While not the worst TV in the budget plasma lineup we recently tested -- an honor that surprisingly went to Panasonic's X5 -- the TV was one of two LGs keeping the substitution benches warm. Picture quality is simply OK; while colors were vivid, they weren't true to the source and black levels were some of the poorest tested.
When judged against the Samsung E450 at the same price, it's no contest: the LG may be OK, but the Samsung is very good. Features are the same, design is fairly similar, yet they provide the most important differences. For nearly every budget plasma buyer who still cares about picture quality, it's worth going for the Samsung.
Series information: I performed a hands-on evaluation of the 42-inch LG 42PA4500, but this review also applies to the 50-inch size in the series. Both sizes have identical specs and according to the manufacturer should provide very similar picture quality.
|LG 42PA4500 (reviewed)||42 inches|
|LG 50PA4500||50 inches|
The LG PA4500 may be a budget TV, but that doesn't mean it has to look dreadful. It's a piano-black oblong number that avoids the silver strips or other obnoxiousness that cheap TVs tend to flaunt. LG draws attention to the TV's frame in its promotional materials, giving it the name Truslim, but the bezel is basically the same width as all of its competitors'.
Where the TV does stand out is in the quality of its stand. LG is one of the only companies that makes swivel stands for budget TVs. The stand is not too bad-looking, either, with a U-shaped sci-fi look that's more "James Cameron prop design" and less "Sarlacc tentacles," as is the case for some Samsungs.
I found the remote compact and easy to use, though it tends toward a lot of green and so looks a bit more sickly than some of the brighter-colored LG remotes.
|Display technology||Plasma||LED backlight||N/A|
|Smart TV||No||Internet connection||N/A|
|3D technology||N/A||3D glasses included||No|
|Refresh rate(s)||60Hz||Dejudder (smooth) processing||No|
If you're the type who flips straight to the Features section of the brochure, there's a very good chance this TV wasn't designed for you. As with the other entry-level plasmas I tested, there's very little beyond picture specs to talk about. For instance, it doesn't have any connected features like Smart TV or apps, but it does offer movie, photo, and music playback via the USB port.
This is a 720p television TV, which means a picture measuring just 1,024x768 pixels. This pixel count is common for entry-level plasmas, and naturally the TV has an onboard scaler that processes any input up to 1080p to the screen's native resolution. The TV, like most plasmas these days, features 600Hz subfield driving, which refers to the rate at which the TV sends the picture to the screen, and not actually related to 120Hz-type engines found on LCD TVs.
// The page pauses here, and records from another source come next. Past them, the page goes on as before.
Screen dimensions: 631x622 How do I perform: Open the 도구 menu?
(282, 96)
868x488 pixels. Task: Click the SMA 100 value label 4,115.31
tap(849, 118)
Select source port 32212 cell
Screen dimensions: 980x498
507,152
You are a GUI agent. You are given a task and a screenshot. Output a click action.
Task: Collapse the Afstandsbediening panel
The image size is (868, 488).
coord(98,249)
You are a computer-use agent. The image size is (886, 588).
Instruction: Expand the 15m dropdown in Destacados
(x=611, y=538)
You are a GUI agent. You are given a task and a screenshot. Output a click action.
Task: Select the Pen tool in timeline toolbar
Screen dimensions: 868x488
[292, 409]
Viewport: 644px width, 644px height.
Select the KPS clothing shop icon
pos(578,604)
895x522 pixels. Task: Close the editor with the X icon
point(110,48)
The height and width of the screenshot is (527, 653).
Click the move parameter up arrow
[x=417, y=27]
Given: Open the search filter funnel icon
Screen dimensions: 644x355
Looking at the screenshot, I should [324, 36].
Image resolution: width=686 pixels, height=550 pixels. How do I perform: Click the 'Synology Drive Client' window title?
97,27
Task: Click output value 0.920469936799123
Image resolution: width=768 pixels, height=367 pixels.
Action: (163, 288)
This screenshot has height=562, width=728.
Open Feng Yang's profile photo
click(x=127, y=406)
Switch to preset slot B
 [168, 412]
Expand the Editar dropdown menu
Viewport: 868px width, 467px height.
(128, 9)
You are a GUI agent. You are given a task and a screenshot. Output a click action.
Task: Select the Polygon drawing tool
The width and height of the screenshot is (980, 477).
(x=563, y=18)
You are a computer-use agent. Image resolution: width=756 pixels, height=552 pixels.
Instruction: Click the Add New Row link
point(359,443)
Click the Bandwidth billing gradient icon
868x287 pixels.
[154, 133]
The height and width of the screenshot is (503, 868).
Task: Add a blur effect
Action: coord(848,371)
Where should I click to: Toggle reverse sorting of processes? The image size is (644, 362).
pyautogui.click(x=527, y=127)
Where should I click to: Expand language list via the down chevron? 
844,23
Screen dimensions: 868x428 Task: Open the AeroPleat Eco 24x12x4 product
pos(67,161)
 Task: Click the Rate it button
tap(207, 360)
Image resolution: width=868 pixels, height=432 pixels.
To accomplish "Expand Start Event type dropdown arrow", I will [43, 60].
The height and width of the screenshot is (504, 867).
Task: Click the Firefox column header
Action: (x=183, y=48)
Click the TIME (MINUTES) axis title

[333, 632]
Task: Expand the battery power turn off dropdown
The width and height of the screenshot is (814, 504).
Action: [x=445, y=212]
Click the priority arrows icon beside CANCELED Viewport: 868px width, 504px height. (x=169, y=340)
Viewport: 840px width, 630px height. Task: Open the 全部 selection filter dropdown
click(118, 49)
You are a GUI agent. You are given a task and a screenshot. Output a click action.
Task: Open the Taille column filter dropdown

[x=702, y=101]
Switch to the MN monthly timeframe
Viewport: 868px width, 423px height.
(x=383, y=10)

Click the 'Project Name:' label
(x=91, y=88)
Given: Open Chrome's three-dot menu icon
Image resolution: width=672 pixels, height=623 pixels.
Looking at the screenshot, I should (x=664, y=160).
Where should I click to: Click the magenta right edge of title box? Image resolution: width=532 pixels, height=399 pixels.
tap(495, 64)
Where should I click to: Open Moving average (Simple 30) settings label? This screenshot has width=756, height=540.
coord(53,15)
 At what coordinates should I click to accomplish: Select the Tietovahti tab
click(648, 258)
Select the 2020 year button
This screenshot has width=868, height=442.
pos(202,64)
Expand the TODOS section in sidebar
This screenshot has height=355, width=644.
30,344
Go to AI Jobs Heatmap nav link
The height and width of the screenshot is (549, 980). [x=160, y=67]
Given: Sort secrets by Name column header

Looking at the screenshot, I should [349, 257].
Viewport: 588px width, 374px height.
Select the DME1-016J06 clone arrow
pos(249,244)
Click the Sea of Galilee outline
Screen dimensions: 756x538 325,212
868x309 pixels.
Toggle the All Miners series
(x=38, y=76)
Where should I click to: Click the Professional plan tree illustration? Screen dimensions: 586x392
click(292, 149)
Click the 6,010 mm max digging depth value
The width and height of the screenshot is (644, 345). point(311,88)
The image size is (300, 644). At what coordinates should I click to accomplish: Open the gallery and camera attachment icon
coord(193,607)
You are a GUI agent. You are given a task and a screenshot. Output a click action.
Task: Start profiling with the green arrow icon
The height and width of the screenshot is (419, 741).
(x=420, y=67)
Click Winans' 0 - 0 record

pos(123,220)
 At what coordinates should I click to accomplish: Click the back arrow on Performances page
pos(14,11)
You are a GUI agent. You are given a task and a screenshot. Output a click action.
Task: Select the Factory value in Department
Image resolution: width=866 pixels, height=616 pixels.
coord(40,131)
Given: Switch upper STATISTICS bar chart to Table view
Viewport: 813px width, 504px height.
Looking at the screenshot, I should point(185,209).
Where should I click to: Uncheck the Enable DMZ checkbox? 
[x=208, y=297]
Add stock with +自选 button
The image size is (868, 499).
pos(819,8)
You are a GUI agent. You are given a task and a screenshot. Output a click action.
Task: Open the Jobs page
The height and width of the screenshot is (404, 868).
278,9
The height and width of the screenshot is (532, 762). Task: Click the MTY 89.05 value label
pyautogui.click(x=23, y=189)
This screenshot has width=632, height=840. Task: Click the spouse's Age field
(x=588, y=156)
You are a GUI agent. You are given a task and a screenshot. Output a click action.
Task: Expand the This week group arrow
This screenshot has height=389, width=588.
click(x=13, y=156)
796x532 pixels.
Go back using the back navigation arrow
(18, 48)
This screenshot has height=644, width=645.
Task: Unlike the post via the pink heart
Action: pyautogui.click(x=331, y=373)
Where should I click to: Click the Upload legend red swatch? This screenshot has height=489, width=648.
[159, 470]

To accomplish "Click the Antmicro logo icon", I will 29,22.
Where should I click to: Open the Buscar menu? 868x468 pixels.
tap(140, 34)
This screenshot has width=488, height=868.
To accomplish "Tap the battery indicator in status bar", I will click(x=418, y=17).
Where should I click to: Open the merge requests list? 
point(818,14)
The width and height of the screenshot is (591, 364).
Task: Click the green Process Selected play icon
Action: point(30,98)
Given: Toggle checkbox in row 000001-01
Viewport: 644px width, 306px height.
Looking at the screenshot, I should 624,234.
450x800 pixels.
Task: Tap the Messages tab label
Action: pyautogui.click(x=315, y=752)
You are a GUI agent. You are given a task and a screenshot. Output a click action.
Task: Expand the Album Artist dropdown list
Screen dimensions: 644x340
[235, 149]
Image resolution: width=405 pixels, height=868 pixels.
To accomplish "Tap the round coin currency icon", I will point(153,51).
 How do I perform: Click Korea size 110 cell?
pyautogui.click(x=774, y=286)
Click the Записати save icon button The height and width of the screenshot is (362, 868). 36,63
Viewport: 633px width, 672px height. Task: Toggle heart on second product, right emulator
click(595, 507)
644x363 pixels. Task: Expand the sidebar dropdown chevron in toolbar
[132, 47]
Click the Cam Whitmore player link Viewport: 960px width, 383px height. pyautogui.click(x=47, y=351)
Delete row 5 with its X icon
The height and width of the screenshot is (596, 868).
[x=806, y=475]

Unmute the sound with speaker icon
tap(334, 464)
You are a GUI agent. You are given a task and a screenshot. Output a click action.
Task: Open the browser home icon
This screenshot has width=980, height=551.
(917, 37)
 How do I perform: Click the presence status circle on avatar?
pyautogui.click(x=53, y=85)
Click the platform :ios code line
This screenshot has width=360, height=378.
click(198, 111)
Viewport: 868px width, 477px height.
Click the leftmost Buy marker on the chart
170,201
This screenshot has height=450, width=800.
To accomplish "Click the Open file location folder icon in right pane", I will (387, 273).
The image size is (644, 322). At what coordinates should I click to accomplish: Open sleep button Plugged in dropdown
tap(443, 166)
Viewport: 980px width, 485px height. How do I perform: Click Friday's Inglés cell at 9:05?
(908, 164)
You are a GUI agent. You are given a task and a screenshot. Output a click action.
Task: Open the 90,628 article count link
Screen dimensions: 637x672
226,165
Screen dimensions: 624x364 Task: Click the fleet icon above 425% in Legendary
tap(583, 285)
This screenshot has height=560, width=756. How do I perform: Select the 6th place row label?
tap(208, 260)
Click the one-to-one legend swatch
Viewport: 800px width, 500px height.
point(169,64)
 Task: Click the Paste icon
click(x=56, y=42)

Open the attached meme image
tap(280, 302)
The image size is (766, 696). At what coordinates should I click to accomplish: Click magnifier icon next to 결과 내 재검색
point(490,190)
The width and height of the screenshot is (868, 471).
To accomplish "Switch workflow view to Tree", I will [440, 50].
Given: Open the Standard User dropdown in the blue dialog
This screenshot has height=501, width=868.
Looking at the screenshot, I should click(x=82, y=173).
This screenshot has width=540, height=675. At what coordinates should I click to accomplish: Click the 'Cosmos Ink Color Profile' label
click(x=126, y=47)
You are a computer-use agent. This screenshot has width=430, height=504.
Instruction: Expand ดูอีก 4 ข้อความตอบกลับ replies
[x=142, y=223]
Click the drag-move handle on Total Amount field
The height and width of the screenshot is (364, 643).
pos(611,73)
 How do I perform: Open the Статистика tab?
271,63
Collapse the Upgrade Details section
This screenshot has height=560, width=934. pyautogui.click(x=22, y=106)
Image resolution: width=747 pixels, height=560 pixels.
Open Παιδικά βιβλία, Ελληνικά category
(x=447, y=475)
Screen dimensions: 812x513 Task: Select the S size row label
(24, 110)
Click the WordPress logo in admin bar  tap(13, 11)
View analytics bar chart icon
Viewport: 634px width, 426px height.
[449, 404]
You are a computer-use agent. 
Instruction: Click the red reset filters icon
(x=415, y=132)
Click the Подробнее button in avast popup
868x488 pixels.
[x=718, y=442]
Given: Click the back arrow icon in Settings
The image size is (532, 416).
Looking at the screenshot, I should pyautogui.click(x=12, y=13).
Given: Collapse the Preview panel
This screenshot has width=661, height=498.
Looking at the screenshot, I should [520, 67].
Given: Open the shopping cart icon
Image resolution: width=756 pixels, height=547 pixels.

Picture settings:This entry-level set includes ISF presets and 20-point grayscale adjustments -- a level of color calibration control no other TV at this level offers. Sometimes these controls don't always work as we expect, but in this case they did, and I give the company props for offering something the competitors don't. The PA4500 also comes with a power-saving mode, but given how effective I found its power usage in its calibrated fashion, we don't recommend using it, especially since it caps light output.
Connectivity: The "highlights" of the LG's connection options are the two HDMI ports, one mounted on the side and one on the rear. Otherwise you get two component inputs, a composite connector, a single USB, and a PC connection.
The LG PA4500's greatest achievement in terms of picture quality is color saturation; it's able to get rich colors out of source material and provide plenty of punch. Shadow detail is also a strength, providing a 3D-like depth to images.
On the other hand its black levels suffer from being relatively light, and so these same images lack oomph and solidity. Color accuracy is also a weak point, with a little too much red in the skin tones. Those negatives outweigh the positives when comparing the PA4500 with its peers.
Click the image at the right to see the picture settings used in the review and to read more about how this TV’s picture controls worked during calibration.
Black level: One of the best things about LG providing a 20-point scale is that it enables users to dial in better shadow detail, and I found this to be the case with the PA4500. There's not much you can do with black levels without affecting the overall brightness of the picture but I found that with tweaking the PA4500 had some of the best shadow detail in our lineup.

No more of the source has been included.